Viet Cong activity was reported 10 kilometers (6.2 miles) southwest of Quảng Ngãi, and their scout helicopter was ordered to accompany two gunships to that location and flush out and destroy the enemy. Andreotta was killed outright by small-arms fire from the ground, a single shot to his head. Then a North Vietnamese 12.7 mm anti-aircraft machine gun began firing on the scout, destroying both the swashplate and control panel. Dutton was covered in burning avgas when the craft finally hit the ground, and a North Vietnamese soldier ran towards the wreckage and shot him, before retreating, leaving a wounded Lloyd lying in shock where he had been thrown from the impact. He was rescued by Warrant Officer One Michael Banek's UH-1 Huey and taken to Chu Lai. The helicopter was officially declared "Destroyed by Fire" by the US Military on April 11, although both Andreotta's and Dutton's bodies were recovered.

Soon after he was killed by hostile fire, Andreotta received a posthumous Bronze Star for his part in rescuing children at My Lai. The citation falsified what happened at My Lai by saying the children had been "hiding in a bunker located between friendly forces and hostile forces engaged in a heavy firefight." It went on to say "Andreotta's willingness to risk his life for innocent children and his bravery in action reflect great credit upon himself, his unit, the Americal Division, and the United States Army." Hugh Thompson's signature was forged on the eyewitness report. Andreotta received a posthumous Courage of Conscience Award for his unusual bravery and compassion in helping, along with helicopter crewmen Hugh C. Thompson Jr. and Lawrence Coburn, to save civilian lives during the My Lai massacre in Vietnam in 1968.

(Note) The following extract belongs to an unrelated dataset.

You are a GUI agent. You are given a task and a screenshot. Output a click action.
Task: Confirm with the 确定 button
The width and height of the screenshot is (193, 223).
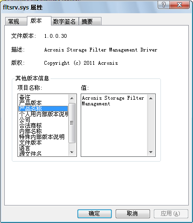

Andreotta was posthumously awarded the Soldier's Medal in 1998 for his bravery in stopping the My Lai Massacre, along with Lawrence Colburn and Hugh Thompson, Jr. Since his mother was in ill health at the time, she accepted his award at her home at a later date. "It was the ability to do the right thing even at the risk of their personal safety that guided these soldiers to do what they did," then-Major General Michael Ackerman said at the ceremony. The three "set the standard for all soldiers to follow." Additionally on March 10, 1998, Senator Max Cleland (D-GA) entered a tribute to Thompson, Colburn and Andreotta into the record of the U.S. Senate. Cleland said the three men were "true examples of American patriotism at its finest."

His name appears on the Vietnam Veterans Memorial Wall on panel 48E, line 50. In 1999, his name was among nearly a million sent aboard the Stardust spacecraft.